• **WHAT NEEDS TO BE DONE**
Below are some records. Write out the lines from the one containing "Given: Place cursor on the @Gin (y1) line" to the last line, word for word, leaving out pictures.

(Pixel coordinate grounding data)
□ □ □ □ □ □ □

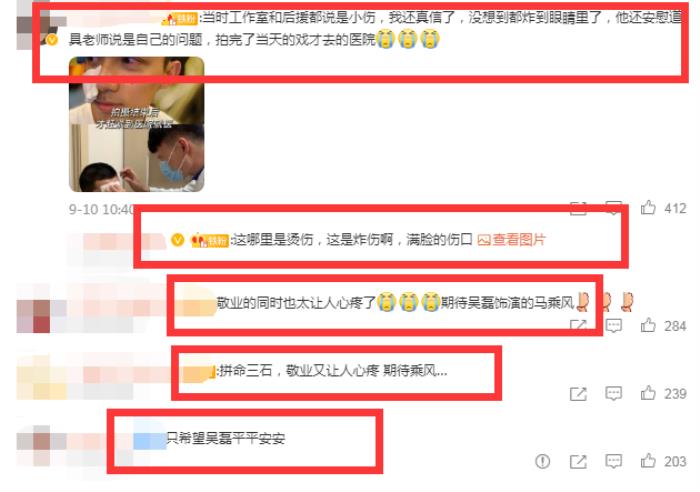Viewport: 700px width, 492px height.
Task: Share the comment with 203 likes
Action: click(x=578, y=461)
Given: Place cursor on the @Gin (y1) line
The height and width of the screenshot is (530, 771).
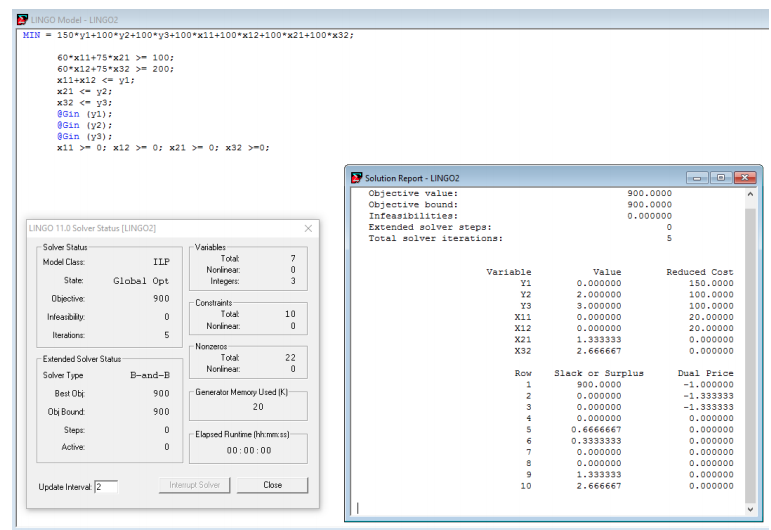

□ □ □ □ □ □ □

• **RESULT**
Given: Place cursor on the @Gin (y1) line
The height and width of the screenshot is (530, 771).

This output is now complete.